Page extract section start
The oligonucleotide primers were designed based on the published sequences of the genes found in GenBank (Table (Table1).1). PCR products were purified with Multiscreen PCR plates (Millipore, Bedford, Mass.). PCR products were sequenced with the Big Dye Terminator Cycle Sequencing Ready Reaction kit (Applied Biosystems). Initial denaturation was for 4 min at 94°C, followed by 25 cycles of denaturation at 96°C (30 s), annealing at 50°C (5 s), and extension at 60°C (4 min), with a final extension at 72°C (1 min). The sequencing products were run on an Applied Biosystems 3700 DNA sequencer. Both the forward and reverse strands were sequenced with the PCR primer set (Table (Table1).1). Raw sequences were interpreted with Phred (a base-caller program) and Phrap (an assembly program) and verified with Consed (a Unix-based graphical editor) (6, 7, 9). All sequences were aligned and compared by using ClustalX, a graphical multiple alignment program (12). Sequence results were compared to the reference strains from the National Center for Biotechnology Information (NCBI) EDL933 (AE005174) and Sakai RIMD 0509952 (BA000007) by using ClustalX.


A total of 77 E. coli O157:H7 isolates were studied: 59 from Pennsylvania and 18 from Minnesota. The PFGE patterns of a selected group of these isolates, chosen to demonstrate the range of diversity of isolates that were sequenced, are shown in Fig. Fig.1.1. The genetic relatedness of these isolates ranged from around 75 to 100% with XbaI and around 80 to 100% with SpeI (data not shown).

FIG. 1.
PFGE analysis of selected strains from the ACHD and MDH restricted with XbaI. The reference strains include the following: G5244 (Centers for Disease Control and Prevention [CDC]), Sakai RIMD 0509952 (Japan), and EDL 933 (American Type Culture Collection). ...

Initially, housekeeping genes were targeted because they have successfully been used for other organisms (8, 22, 29). The seven selected housekeeping genes were chosen for their potential sequence diversity. Three of the genes, aroE, arcA, and mdh, have been used to determine the evolution of pathogenic E. coli (24). Two genes, dnaE and pgm, were chosen because they were found to be informative for Salmonella and Vibrio cholerae (16; Pallavi Garg, personal communication). The final two housekeeping genes, gapA and gnd, were chosen because they were transferred into the O157 genome at different evolutionary times. We hoped to find diversity as these genes reached G-C equilibrium with the new host (18). Finally, the two membrane proteins were chosen as being potential targets of the immune system and under possible pressure to mutate.
Page extract section end
Records supplied section start
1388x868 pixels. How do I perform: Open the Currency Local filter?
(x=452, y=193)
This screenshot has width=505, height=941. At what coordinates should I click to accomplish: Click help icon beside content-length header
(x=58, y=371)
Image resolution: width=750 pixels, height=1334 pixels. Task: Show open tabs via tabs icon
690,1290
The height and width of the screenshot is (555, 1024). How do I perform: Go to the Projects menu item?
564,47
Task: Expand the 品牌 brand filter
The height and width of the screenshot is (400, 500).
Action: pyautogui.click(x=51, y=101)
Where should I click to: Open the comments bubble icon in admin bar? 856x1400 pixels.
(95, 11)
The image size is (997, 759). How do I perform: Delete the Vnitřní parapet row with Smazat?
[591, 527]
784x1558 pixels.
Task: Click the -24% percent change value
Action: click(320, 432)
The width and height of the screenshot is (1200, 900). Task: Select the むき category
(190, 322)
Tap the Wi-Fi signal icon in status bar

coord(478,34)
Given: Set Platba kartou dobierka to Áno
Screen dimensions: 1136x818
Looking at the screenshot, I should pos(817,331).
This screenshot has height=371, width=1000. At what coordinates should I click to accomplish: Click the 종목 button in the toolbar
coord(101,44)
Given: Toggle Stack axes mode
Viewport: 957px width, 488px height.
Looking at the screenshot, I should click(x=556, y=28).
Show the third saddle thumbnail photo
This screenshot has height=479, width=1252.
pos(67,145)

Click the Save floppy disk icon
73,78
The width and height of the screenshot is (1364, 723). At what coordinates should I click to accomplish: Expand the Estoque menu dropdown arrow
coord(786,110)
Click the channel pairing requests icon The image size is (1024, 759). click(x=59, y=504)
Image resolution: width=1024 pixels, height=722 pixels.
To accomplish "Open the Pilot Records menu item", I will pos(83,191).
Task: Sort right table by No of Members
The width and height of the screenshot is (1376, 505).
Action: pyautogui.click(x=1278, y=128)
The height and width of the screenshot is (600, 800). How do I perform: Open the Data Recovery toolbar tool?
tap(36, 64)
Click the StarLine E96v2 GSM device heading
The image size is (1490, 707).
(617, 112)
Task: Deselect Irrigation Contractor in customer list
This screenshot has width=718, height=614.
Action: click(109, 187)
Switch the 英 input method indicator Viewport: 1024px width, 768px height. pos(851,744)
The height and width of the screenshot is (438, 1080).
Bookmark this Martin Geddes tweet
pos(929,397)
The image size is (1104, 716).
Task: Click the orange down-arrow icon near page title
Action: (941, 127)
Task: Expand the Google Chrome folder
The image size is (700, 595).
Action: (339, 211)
Records supplied section end
### Try it
Say whether each statement agrees with the E. coli sequencing excerpt: 1. The isolates came from two states, with more from Pennsylvania than from Minnesota. 2. Only the forward strand was sequenced. 3. Annealing during sequencing was done at 60°C. For each, answer yes or no and quote the words from the excerpt that decide it. You won't need any of the lines.

### Response for this exercise
1. Yes: "59 from Pennsylvania and 18 from Minnesota"
2. No: "Both the forward and reverse strands were sequenced with the PCR primer set"
3. No: "annealing at 50°C (5 s)"